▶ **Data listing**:
::::

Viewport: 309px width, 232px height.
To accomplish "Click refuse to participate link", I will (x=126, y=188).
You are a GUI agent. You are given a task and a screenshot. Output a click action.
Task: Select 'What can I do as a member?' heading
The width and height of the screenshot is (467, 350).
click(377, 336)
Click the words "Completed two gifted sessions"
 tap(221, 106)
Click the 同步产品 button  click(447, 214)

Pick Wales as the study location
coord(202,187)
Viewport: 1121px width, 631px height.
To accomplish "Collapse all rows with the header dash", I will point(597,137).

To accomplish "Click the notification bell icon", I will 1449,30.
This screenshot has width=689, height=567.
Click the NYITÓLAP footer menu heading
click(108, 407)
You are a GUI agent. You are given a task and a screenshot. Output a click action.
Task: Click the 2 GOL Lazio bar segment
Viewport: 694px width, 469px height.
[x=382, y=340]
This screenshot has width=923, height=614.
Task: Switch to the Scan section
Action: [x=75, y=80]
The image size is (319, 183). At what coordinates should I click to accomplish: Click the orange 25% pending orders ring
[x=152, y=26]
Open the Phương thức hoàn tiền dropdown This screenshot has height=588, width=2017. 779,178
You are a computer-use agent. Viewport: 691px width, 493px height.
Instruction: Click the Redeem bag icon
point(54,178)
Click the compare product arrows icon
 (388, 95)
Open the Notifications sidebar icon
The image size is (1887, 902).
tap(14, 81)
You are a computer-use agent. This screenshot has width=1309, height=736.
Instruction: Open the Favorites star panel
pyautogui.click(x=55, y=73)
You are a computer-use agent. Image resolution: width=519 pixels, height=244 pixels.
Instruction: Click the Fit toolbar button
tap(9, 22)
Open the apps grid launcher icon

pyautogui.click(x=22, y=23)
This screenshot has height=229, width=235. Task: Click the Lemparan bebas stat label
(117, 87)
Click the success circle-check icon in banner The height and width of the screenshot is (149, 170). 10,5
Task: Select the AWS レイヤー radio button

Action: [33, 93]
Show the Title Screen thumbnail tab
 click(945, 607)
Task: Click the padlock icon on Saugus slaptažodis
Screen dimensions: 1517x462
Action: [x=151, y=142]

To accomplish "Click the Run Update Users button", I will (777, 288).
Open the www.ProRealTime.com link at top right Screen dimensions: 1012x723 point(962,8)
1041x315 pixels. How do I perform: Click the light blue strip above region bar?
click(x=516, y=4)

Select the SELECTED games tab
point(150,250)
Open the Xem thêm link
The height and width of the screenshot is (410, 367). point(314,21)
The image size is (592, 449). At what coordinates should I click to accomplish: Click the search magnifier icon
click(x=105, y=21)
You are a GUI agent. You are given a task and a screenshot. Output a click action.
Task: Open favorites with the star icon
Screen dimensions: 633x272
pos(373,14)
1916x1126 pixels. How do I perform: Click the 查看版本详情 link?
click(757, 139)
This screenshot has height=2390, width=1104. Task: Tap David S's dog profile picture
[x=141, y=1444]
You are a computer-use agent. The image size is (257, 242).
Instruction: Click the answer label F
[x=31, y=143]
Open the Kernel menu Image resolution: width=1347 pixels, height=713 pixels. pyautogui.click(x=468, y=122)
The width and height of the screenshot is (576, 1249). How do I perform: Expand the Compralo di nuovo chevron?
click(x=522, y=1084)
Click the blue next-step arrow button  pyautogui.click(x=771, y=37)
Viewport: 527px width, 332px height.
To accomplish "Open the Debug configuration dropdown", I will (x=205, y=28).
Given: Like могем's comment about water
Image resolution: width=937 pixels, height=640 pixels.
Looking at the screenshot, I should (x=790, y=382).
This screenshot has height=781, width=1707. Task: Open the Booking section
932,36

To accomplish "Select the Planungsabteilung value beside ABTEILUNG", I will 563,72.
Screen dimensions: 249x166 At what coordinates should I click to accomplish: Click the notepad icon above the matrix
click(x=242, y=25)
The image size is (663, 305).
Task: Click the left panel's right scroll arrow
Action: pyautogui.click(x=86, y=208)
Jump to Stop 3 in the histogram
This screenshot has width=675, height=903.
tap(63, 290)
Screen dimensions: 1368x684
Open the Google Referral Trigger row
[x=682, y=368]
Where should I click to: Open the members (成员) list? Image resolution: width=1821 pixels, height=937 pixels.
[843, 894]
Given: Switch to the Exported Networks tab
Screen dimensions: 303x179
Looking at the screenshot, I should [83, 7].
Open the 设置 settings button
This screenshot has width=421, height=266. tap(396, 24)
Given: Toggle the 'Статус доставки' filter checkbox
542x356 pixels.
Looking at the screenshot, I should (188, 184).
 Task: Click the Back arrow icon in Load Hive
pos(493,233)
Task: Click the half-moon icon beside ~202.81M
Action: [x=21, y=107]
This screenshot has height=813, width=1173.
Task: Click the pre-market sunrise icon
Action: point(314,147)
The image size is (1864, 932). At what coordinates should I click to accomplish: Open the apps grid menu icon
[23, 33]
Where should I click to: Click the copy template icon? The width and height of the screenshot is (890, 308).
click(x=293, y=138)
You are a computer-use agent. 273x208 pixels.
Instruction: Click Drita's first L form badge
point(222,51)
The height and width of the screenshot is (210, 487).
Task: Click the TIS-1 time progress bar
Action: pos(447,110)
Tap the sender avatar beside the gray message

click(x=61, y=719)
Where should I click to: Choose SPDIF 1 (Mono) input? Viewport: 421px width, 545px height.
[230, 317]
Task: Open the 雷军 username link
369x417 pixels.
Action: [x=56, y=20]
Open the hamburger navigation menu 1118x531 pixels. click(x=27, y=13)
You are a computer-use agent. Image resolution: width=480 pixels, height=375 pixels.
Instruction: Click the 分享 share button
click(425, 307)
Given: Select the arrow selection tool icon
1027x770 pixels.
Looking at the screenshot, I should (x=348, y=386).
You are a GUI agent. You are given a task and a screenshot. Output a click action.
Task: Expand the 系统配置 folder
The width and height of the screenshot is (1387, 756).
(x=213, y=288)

::::

▶ **Task directions**:
In the lines starting at the one containing "Task: Select the AWS レイヤー radio button" and ending at the one containing "Action: [x=151, y=142]", change "padlock" to "lock", leaving everything else untouched. Return only those lines.

▶ **Output of the task**:
Task: Select the AWS レイヤー radio button

Action: [33, 93]
Show the Title Screen thumbnail tab
 click(945, 607)
Task: Click the lock icon on Saugus slaptažodis
Screen dimensions: 1517x462
Action: [x=151, y=142]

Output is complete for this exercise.